Rewrite the entries from the line containing "is (592, 472)." up to and including the line containing "What do you see at coordinates (22, 46)", replacing "image size" with "screenshot size" and leaving everything else unchanged.

§ Input for this task:
•••
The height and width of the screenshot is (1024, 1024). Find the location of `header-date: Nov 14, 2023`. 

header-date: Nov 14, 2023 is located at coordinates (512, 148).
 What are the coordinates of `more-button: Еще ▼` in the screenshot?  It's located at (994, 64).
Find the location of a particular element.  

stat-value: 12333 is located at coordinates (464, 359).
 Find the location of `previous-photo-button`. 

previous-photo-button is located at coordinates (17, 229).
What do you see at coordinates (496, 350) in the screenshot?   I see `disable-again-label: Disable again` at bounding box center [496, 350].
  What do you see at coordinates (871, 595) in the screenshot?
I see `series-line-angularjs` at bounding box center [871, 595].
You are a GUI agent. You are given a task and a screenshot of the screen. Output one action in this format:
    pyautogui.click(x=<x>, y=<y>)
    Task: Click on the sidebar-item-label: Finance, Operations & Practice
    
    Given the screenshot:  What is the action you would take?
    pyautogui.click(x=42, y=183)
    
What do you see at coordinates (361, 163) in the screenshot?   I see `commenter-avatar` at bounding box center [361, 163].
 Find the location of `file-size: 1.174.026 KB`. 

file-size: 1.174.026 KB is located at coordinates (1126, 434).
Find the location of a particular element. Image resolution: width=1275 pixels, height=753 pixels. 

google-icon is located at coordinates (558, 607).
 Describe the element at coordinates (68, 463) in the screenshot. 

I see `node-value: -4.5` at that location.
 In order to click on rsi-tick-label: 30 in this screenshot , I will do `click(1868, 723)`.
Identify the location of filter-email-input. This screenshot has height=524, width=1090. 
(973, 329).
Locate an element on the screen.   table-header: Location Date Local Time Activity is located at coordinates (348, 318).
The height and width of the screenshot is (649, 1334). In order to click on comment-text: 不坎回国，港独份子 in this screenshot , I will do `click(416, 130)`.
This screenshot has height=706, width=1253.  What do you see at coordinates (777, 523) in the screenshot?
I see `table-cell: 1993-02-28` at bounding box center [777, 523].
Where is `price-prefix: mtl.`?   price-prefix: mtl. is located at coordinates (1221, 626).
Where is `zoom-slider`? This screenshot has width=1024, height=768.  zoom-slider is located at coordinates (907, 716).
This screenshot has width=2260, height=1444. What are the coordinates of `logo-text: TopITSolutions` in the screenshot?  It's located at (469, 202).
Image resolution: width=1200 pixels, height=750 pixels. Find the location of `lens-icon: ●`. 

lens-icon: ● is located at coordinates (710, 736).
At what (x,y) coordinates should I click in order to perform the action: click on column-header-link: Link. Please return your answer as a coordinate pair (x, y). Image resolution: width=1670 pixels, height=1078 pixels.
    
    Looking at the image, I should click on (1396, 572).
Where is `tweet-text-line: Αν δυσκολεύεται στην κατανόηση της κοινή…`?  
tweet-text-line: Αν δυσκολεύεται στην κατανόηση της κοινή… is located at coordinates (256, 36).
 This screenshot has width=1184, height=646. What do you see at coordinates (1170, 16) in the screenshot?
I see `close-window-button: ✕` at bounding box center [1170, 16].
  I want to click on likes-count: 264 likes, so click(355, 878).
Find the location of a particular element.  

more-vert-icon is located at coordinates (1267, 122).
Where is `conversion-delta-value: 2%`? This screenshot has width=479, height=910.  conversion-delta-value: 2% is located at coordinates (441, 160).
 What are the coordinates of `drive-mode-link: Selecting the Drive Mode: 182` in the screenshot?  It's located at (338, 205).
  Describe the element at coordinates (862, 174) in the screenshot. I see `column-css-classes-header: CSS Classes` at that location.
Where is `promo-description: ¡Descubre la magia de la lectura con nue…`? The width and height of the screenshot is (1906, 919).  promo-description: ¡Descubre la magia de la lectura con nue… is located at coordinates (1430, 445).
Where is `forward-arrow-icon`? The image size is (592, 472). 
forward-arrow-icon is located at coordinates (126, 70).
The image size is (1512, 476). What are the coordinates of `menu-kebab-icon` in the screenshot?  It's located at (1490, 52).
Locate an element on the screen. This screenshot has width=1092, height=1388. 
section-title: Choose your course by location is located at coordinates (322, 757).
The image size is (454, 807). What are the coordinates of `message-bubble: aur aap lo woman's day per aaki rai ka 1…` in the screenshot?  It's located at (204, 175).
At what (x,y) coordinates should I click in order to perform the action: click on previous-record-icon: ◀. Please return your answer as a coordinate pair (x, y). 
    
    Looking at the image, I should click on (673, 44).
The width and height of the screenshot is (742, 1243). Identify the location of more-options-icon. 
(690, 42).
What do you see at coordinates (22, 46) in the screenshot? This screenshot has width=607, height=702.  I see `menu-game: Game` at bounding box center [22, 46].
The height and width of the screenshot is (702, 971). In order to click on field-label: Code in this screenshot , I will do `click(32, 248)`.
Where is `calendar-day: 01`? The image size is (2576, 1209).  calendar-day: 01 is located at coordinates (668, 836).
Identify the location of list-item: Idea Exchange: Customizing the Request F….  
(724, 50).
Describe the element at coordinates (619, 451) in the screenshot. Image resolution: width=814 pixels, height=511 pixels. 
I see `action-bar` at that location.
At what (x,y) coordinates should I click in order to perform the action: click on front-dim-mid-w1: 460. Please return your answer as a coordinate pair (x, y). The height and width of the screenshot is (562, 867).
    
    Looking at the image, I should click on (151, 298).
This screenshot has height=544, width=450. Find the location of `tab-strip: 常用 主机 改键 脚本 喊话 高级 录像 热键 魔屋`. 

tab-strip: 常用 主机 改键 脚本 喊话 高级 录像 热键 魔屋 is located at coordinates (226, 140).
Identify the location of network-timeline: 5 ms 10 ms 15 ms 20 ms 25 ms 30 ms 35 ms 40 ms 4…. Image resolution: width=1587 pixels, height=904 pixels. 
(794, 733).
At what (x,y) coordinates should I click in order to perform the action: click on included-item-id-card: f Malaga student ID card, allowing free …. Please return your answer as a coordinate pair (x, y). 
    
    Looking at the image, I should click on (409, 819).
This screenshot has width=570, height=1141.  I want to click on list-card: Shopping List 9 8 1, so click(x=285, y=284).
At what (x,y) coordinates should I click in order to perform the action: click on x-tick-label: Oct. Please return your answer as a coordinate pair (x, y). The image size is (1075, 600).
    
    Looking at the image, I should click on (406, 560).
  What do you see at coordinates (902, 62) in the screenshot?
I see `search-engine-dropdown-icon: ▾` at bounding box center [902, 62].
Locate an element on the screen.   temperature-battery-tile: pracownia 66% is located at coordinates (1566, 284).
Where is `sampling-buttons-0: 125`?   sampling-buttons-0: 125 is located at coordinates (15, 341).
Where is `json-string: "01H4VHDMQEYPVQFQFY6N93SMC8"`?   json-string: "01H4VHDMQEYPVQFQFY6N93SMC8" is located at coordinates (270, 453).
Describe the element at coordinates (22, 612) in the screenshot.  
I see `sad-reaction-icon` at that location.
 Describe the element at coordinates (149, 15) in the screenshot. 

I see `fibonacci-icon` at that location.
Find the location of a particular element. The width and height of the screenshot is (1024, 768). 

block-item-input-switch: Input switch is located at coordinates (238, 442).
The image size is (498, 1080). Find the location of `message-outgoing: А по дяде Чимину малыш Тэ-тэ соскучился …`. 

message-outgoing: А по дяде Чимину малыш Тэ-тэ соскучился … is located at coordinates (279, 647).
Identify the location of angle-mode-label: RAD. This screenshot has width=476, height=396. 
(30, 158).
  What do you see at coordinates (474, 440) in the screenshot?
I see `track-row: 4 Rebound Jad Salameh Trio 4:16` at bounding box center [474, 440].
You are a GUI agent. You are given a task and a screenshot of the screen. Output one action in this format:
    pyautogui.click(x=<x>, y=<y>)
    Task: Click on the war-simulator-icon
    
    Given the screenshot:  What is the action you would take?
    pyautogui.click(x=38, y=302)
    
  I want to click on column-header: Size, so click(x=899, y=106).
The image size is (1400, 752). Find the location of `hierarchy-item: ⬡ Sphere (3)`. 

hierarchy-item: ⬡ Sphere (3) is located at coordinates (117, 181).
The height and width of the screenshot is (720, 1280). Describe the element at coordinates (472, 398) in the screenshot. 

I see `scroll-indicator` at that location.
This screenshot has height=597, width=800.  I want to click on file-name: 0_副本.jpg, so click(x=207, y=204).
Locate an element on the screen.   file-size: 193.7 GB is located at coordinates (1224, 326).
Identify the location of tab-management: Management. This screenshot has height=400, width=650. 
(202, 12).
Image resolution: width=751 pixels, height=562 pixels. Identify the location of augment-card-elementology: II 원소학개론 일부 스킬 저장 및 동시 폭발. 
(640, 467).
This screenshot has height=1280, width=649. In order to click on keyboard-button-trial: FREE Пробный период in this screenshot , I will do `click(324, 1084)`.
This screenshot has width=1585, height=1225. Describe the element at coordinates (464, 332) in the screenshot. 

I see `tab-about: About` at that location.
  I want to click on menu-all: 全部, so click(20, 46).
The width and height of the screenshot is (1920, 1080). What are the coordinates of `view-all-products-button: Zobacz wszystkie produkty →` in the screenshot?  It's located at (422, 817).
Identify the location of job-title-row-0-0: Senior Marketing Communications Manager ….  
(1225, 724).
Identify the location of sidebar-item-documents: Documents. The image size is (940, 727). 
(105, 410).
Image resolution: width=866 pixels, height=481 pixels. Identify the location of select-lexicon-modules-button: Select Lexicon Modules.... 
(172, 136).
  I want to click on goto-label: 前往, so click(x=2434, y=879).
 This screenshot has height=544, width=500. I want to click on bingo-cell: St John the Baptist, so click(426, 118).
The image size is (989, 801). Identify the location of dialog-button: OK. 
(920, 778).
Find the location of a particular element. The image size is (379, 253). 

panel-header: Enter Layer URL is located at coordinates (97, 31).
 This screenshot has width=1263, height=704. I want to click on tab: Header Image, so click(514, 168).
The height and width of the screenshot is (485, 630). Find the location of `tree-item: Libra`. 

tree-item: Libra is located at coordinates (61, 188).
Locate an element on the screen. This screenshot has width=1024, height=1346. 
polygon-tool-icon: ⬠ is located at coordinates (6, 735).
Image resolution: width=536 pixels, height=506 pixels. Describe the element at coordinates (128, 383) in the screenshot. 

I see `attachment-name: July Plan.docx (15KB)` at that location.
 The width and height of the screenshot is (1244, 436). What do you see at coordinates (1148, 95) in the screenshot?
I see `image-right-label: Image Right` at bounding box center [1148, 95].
•••
§ The answer:
Where is `forward-arrow-icon`? The screenshot size is (592, 472). 
forward-arrow-icon is located at coordinates (126, 70).
The screenshot size is (1512, 476). What are the coordinates of `menu-kebab-icon` in the screenshot?  It's located at (1490, 52).
Locate an element on the screen. This screenshot has width=1092, height=1388. 
section-title: Choose your course by location is located at coordinates (322, 757).
The screenshot size is (454, 807). What are the coordinates of `message-bubble: aur aap lo woman's day per aaki rai ka 1…` in the screenshot?  It's located at (204, 175).
At what (x,y) coordinates should I click in order to perform the action: click on previous-record-icon: ◀. Please return your answer as a coordinate pair (x, y). 
    
    Looking at the image, I should click on (673, 44).
The width and height of the screenshot is (742, 1243). Identify the location of more-options-icon. 
(690, 42).
What do you see at coordinates (22, 46) in the screenshot? This screenshot has width=607, height=702.  I see `menu-game: Game` at bounding box center [22, 46].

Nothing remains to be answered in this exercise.